* Data supplied *
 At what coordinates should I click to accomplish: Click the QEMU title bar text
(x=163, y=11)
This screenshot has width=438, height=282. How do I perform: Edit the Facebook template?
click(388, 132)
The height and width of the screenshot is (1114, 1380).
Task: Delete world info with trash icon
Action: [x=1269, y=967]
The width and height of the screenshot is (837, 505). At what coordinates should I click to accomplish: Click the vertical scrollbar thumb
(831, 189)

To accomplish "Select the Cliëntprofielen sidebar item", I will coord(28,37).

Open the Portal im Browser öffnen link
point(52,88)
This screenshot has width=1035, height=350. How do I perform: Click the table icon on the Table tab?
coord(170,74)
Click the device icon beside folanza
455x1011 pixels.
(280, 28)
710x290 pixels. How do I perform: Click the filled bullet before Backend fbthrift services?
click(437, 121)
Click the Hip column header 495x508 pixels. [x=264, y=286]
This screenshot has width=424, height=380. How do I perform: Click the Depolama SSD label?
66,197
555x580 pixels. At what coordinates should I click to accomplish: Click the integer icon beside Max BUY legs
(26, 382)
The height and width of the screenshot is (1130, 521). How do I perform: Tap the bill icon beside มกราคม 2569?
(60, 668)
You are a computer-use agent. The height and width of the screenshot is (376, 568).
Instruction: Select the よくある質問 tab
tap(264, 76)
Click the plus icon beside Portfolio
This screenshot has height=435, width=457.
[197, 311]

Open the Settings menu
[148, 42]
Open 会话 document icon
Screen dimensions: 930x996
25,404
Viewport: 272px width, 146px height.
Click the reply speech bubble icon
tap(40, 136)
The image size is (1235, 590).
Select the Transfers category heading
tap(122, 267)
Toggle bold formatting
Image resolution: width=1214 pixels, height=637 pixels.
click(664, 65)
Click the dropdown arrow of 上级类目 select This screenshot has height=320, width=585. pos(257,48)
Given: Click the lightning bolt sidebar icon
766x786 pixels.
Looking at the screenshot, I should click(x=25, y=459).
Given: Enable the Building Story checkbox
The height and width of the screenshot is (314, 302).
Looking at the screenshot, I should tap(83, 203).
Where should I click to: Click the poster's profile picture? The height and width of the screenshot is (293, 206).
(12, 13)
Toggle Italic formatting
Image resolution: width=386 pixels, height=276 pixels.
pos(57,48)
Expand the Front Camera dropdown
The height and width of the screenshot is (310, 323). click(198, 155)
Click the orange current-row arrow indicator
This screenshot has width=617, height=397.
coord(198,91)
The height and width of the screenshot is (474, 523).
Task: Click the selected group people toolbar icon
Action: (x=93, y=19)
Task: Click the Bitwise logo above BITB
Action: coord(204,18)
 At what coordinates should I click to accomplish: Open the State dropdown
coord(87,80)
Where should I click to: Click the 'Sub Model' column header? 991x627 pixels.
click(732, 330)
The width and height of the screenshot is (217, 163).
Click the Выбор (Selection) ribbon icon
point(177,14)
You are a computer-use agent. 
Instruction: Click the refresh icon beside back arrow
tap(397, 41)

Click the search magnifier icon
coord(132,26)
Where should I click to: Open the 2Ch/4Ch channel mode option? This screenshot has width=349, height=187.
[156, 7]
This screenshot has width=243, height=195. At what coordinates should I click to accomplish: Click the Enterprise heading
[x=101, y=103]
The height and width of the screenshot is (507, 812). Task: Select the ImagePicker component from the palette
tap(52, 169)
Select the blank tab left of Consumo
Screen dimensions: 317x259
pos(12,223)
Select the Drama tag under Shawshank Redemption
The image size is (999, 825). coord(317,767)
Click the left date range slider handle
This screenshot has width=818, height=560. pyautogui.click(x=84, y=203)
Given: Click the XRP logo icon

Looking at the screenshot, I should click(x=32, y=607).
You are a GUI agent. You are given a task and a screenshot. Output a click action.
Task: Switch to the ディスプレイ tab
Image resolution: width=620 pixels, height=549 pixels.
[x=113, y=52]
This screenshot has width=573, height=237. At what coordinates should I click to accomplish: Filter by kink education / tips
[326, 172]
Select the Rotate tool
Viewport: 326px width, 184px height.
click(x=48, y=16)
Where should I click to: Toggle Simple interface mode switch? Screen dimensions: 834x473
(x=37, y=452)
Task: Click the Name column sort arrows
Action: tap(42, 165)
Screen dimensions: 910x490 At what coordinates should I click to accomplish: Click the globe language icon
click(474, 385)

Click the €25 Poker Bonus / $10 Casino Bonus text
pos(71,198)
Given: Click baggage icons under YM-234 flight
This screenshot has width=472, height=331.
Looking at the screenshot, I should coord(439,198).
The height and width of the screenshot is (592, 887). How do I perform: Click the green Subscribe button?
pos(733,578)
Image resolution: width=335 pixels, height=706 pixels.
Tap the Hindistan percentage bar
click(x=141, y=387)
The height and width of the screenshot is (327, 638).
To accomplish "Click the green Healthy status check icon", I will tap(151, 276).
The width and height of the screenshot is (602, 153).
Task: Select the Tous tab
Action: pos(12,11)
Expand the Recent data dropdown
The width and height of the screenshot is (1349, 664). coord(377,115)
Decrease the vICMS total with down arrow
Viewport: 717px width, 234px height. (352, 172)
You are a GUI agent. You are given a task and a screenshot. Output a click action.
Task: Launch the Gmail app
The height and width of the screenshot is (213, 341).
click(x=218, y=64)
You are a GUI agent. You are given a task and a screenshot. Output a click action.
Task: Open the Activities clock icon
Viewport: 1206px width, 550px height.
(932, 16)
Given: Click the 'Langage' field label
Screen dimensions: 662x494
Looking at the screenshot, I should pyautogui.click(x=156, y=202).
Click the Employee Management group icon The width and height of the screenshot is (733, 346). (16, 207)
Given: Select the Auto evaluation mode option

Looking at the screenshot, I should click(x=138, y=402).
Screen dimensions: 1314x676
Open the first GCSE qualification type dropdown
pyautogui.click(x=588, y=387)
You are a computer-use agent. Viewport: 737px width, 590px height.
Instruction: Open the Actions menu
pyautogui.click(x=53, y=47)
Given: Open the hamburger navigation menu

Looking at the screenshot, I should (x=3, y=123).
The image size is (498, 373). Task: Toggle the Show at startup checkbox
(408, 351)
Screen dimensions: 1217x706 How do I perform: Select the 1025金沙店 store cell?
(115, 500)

* Activity *
For every line of the material above that contains the word "sidebar", show the line.

* Solution *
To accomplish "Select the Cliëntprofielen sidebar item", I will coord(28,37).
Given: Click the lightning bolt sidebar icon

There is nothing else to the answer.